▸ **DIRECTIONS FOR THIS TASK**: Count the lines of the records below that contain the string "Where", treating uppercase and lowercase as different. Reply with the number alone.

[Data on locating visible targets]
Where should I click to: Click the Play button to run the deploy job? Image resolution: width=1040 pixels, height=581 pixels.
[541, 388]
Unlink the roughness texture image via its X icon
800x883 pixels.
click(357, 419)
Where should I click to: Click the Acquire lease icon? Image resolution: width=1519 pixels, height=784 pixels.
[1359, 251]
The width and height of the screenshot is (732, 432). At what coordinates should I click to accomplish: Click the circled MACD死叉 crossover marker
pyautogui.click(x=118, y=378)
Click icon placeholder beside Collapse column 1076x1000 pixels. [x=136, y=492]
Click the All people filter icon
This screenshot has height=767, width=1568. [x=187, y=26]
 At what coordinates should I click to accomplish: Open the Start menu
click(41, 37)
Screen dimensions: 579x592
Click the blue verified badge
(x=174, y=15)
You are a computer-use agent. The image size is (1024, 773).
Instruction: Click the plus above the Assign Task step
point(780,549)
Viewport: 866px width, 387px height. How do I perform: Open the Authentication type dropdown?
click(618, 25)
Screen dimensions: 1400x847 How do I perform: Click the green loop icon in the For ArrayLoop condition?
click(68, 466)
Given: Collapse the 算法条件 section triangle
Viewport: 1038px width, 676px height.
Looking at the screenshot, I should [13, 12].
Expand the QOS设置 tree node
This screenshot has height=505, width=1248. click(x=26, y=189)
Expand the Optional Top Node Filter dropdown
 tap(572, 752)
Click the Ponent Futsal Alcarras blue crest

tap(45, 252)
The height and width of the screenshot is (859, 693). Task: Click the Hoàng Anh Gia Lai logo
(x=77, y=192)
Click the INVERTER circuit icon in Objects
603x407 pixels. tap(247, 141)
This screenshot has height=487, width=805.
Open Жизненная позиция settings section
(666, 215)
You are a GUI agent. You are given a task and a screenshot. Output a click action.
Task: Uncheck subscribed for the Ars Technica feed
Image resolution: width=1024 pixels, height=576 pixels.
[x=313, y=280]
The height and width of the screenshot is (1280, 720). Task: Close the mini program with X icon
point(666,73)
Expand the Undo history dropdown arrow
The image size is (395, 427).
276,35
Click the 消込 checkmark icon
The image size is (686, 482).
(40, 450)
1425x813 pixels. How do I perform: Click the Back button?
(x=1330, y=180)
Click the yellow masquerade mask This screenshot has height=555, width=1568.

▸ **FINISHED EXERCISE**: 2